Can A Relationship Survive Cheating? A New Study Found The Chances Aren't Promising
As much as we don't like to admit it, people do cheat. But what happens next? Can a relationship survive cheating? In a survey of 441 people between the ages of 18 and 70, the people over at Health Testing Centers sought to learn everything and anything there was to know about cheating. According to their research just under half of us (46.1 percent) are cheaters. Of those cheaters, only one in four actually admitted their transgression to their partner.
And it doesn't matter who you date! Both men and women were equally likely to admit to cheating. Of the people who admitted to cheating, nearly half of men and half of women said they fessed up within the first week. What did make a difference was whether the cheater was married or in a relationship. Over half of those in a relationship (52.4 percent) said that they told their partner they were unfaithful within a week. Less than a third (29.2 percent) of married respondents said the same.
So, how long do married people take to cop to cheating? It takes a while. Almost half of the married respondents who admitted to cheating (47.9 percent) said that they waited six months or more to tell their partner they cheated. Only 20.4 percent of people in relationship said the same.
Telling your partner you cheated is never going to be fun. So why do people bother? It depends on your gender. The study found that dudes were more likely to admit they cheated because they felt guilty, while ladies were more likely to admit they cheated because they wanted out of the relationship. Whether you're married or in a relationship also makes a difference. Only a quarter of married cheaters said they decided to cough up to it because of guilt, while more than twice that amount (53 percent) of people in relationships said the same.
So, what happens after you admit you cheated? Well, according to the study, the odds for a lasting relationship post-cheating aren't super great. More than half of the relationships (54.5 percent) ended immediately after one partner admitted to cheating. Then almost a third (30 percent) of them tried to stay together after the cheating happened, but they wound up breaking up anyway.

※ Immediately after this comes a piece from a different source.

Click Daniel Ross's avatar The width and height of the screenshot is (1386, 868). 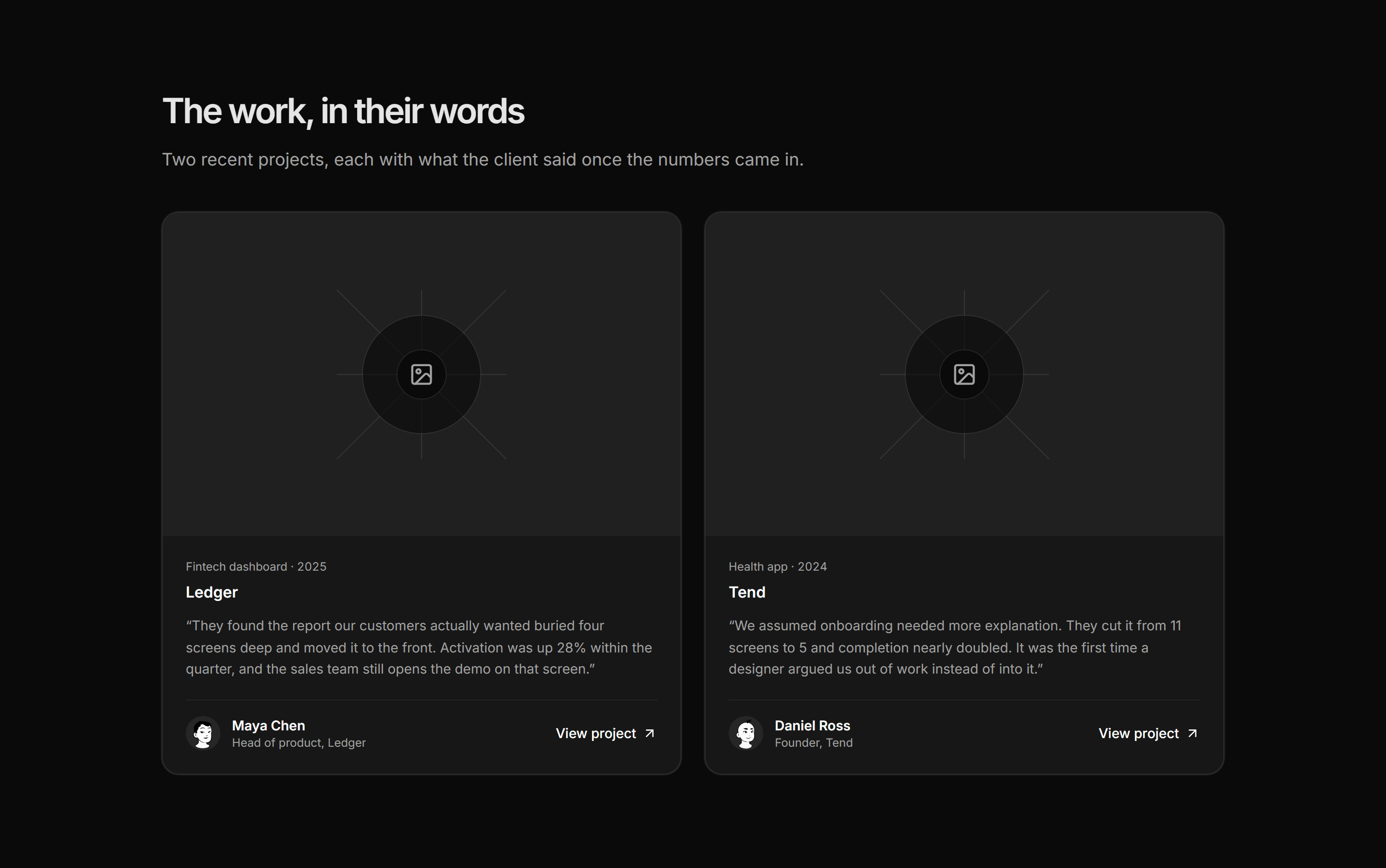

Again, gender played a pretty big role here. About 20 percent of female cheaters were still in their relationships while only 10 percent of male cheaters were able to say the same. After hearing those stats it's pretty unsurprising that they also found that 22 percent of male cheaters said their partners immediately ended the relationship once they heard about the infidelity, while only 11 percent of female cheaters said the same.
That said, it's not impossible to survive infidelity together. Couples can and do move past it — but it can take work and dedication to do so.
Some other factors that lead to whether or not a relationship would last post-cheating? Well, for starters, married couples were a lot more likely to stay together than unmarried couples. Also, as you can imagine, long-term affairs were more likely to result in a split than a brief transgression.
This all being said, it's important to note that every relationship is different. Just because the majority of people handle cheating in a certain way, doesn't mean you're also bound to do the same.